Sınıfa çağrı

Komünist Parti Merkez Komitesi imzalı yazı, haftalık siyasi dergi Boyun Eğme'nin 37. sayısında yayınlanmıştır.

Türkiye’de işçiler var ve istedikleri her şeyi yapmaya muktedirler.

Çünkü yaratan ve üreten onlar. Hayatın bütün değerlerini akıl ve vücuduyla yaratan onlarken, karşılarındaki asalakların aslında tek yaptığı emekçilerin bilgi ve yaratıcılığını sömürmek.

Çünkü bu dünya işçilerin sayesinde dönüyor. Hayat emekçilerle var. Lüks içinde yaşayan patronların emekçiler istemese yiyecek ekmek dahi bulamayacakları bir gerçek.

Çünkü çoğunluktalar. Karşılarındaki insanlar, patronlar, gerçekten bir avuçlar.

Ama bu ülkede yokmuş gibi davranılan da onlar. İşyerlerinde ekmek parası için ölen onlar, geceleri aç yatan onlar, çocuklarını okula gönderecek parayı bulamayan onlar, insanca bir sağlık hizmeti alamayan onlar.

Tüm bunlar olurken, memlekette işçilerin lehine tek bir adım dahi atılmazken, kimi zaman seçmen, kimi zaman millet, kimi zaman halk, kimi zaman toplum diye hiç durmadan adlarına konuşulan da onlar.

Hayır dalga geçmiyorlar. Alay etmiyorlar. Bu düzenin bir gerçeğini, kimin iktidarda olduğunu, bu ülkede kararları kimin adına kimin verdiğini en acı, en aşağılayıcı bir biçimde hatırlatıyorlar.

Yoksulluğa ve sömürüye katlananlardan, bu aşağılanmaya da katlanmalarını bekliyorlar.

Sınıfa, bu ülkede her şeyi yapma kudreti olan işçi sınıfına çağrımızdır: Kimsenin bizim adımıza konuşmasına izin vermeyelim.

Herkes kendi adına konuşsun. Patronların kendileri için konuşurken, işçilerin adına konuşuyormuş gibi yapmalarına dur diyelim.

Bu konuda patronların en büyük yardımcılarının, bu düzenin siyasetçilerinin, Meclisteki partilerin bizim adımıza hareket etmelerine müsaade etmeyelim. Bu mecliste işçi sınıfının dostu tek bir parti bile yoktur ve bu partilerin hepsinin emekçilerin oylarıyla orada olmaları işçilerin aşağılanmasının somut bir başka örneğidir. Emekçilerin onlarca yıllık mücadelenin sonunda elde ettikleri bir hakkı kullanıp verdikleri oylarla sömürünün, yoksulluğun, baskının ve aşağılanmanın devam etmesine rıza göstermesi bu düzenin bir büyük icadıdır. Tıpkı işçilerin bir mücadele örgütü olan sendikaların patronlar tarafından ele geçirilip onlar adına konuşmaya başlamalarıyla emekçileri bu düzene bağlayan bir araca dönüşmeleri gibi...
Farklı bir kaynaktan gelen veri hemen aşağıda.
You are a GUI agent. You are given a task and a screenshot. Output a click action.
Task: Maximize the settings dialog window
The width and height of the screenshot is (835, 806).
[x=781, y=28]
Sınıflar mücadelesinin dengeleri o kadar bozulmuş, işçi sınıfı o denli yok muamelesi görmüştür ki, bu düzenin içinde bir mücadele alanı olarak görülebilecek kurumların bu niteliklerine tekrar kavuşmalarının tek yolu sınıfın bu alanlara örgütlü öncüsüyle, partisiyle birlikte müdahale etmesidir.

Bu düzeni içinden değiştirmenin bir yolu yoktur. Türkiye kapitalizmi her hücresiyle çürümüş ve bitmiştir. Bu memlekette her şeyi baştan inşa etmek için önce her şeyi yıkmak gerekmektedir. Yıkmak için cesaret, kurmak için irade... Bunlar bugün yalnızca işçi sınıfına mahsus özelliklerdir.
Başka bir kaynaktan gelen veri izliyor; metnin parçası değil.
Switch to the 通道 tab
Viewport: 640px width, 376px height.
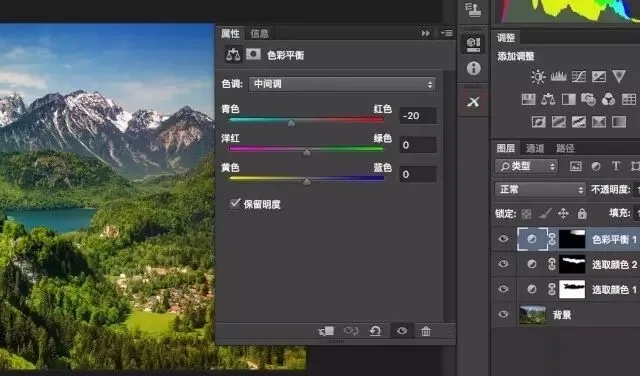point(535,148)
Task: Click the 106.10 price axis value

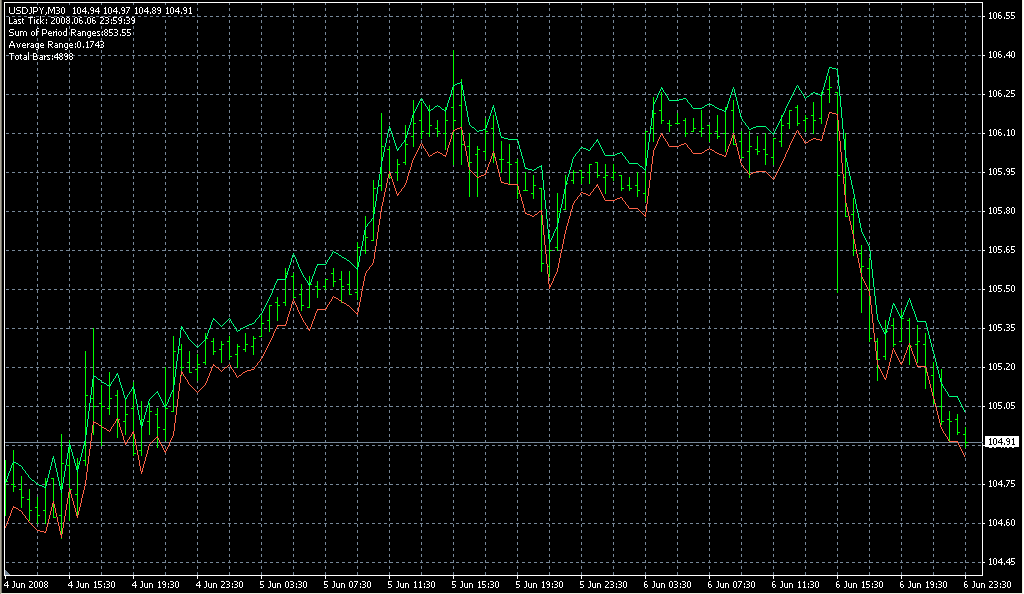Action: coord(1002,133)
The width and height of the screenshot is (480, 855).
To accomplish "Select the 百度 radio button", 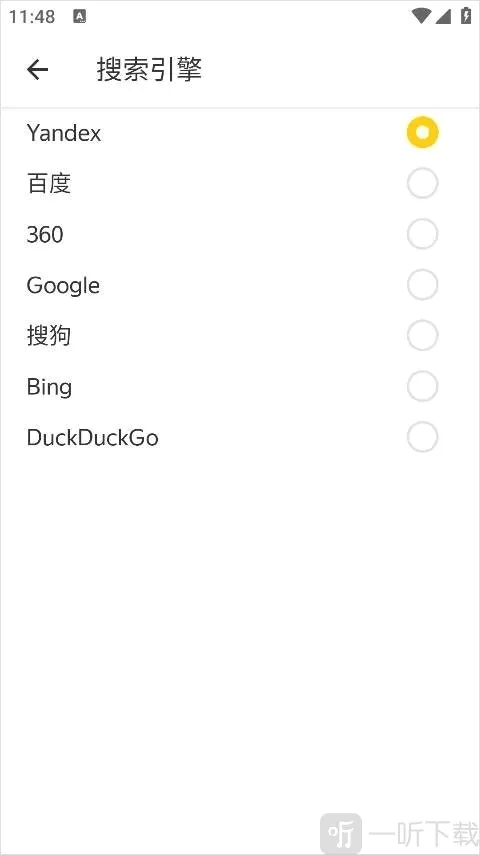I will (422, 183).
Bu ülkede işçiler var. Türkiye’de her şeye ama her şeye gücü yetecek, bu çürümüş düzeni paramparça edecek ve sonra yeni bir ülkeyi baştan aşağı kurabilecek bir işçi sınıfı var. Ama Türkiye’de işçiler ayağa kalkacak, kendi adlarına konuşacaksa bunu partileriyle birlikte, partilerinde örgütlenerek yapmak zorundalar.
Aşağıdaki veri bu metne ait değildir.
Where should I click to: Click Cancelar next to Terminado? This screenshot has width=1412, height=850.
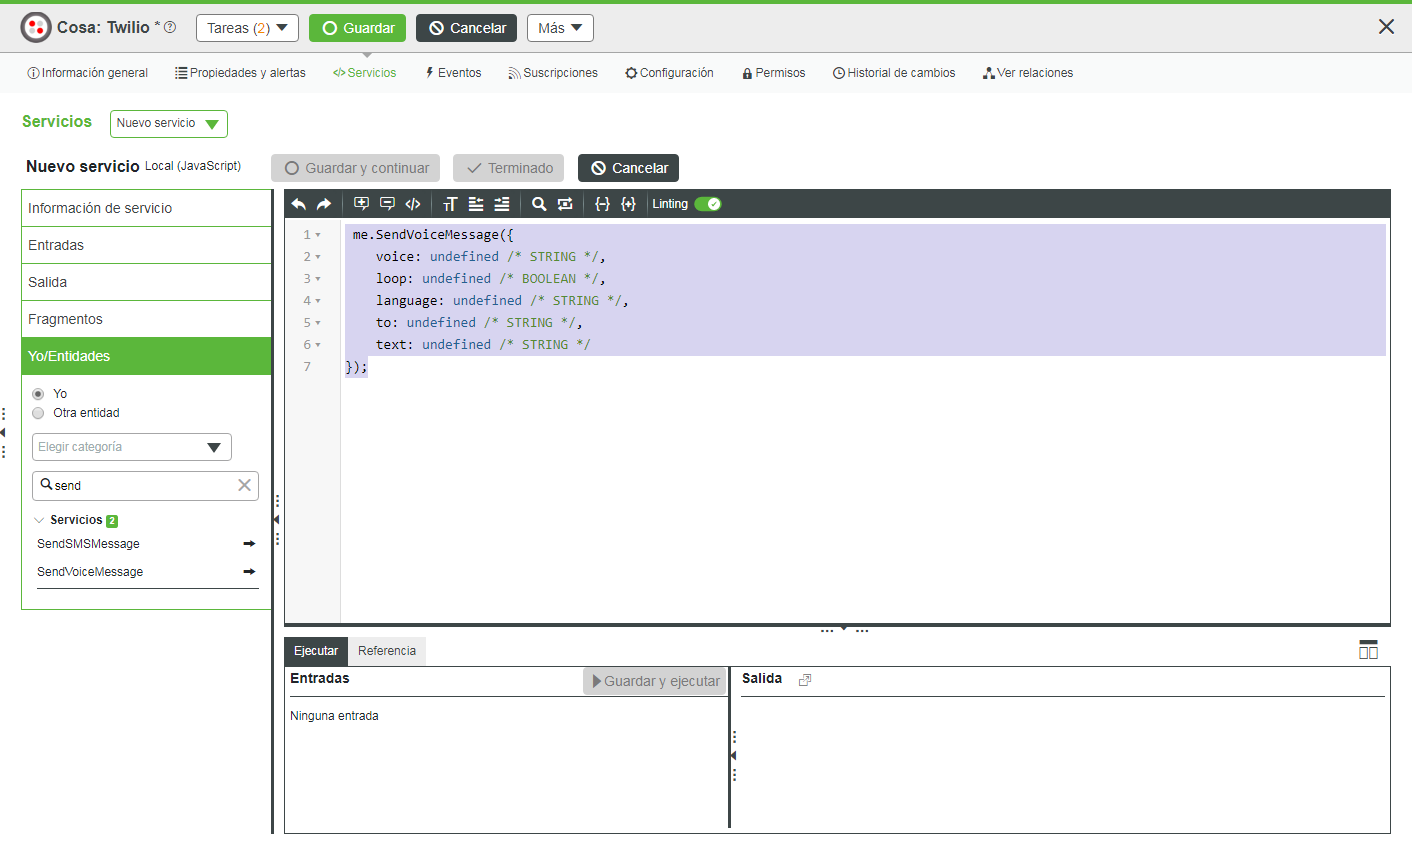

Türkiye’de böyle bir parti var. Komünist Parti var.

Komünist Parti, Türkiye işçi sınıfının yıkıcı cesaretini ve kurucu iradesini örgütlemeye ve Türkiye’nin emekçilerini hayatın her alanında temsil etmeye hazırdır.

Türkiye işçi sınıfının partisi, Türkiye’nin Komünist Partisi’nin çağrısıdır:

İşçiler partiye, parti iktidara!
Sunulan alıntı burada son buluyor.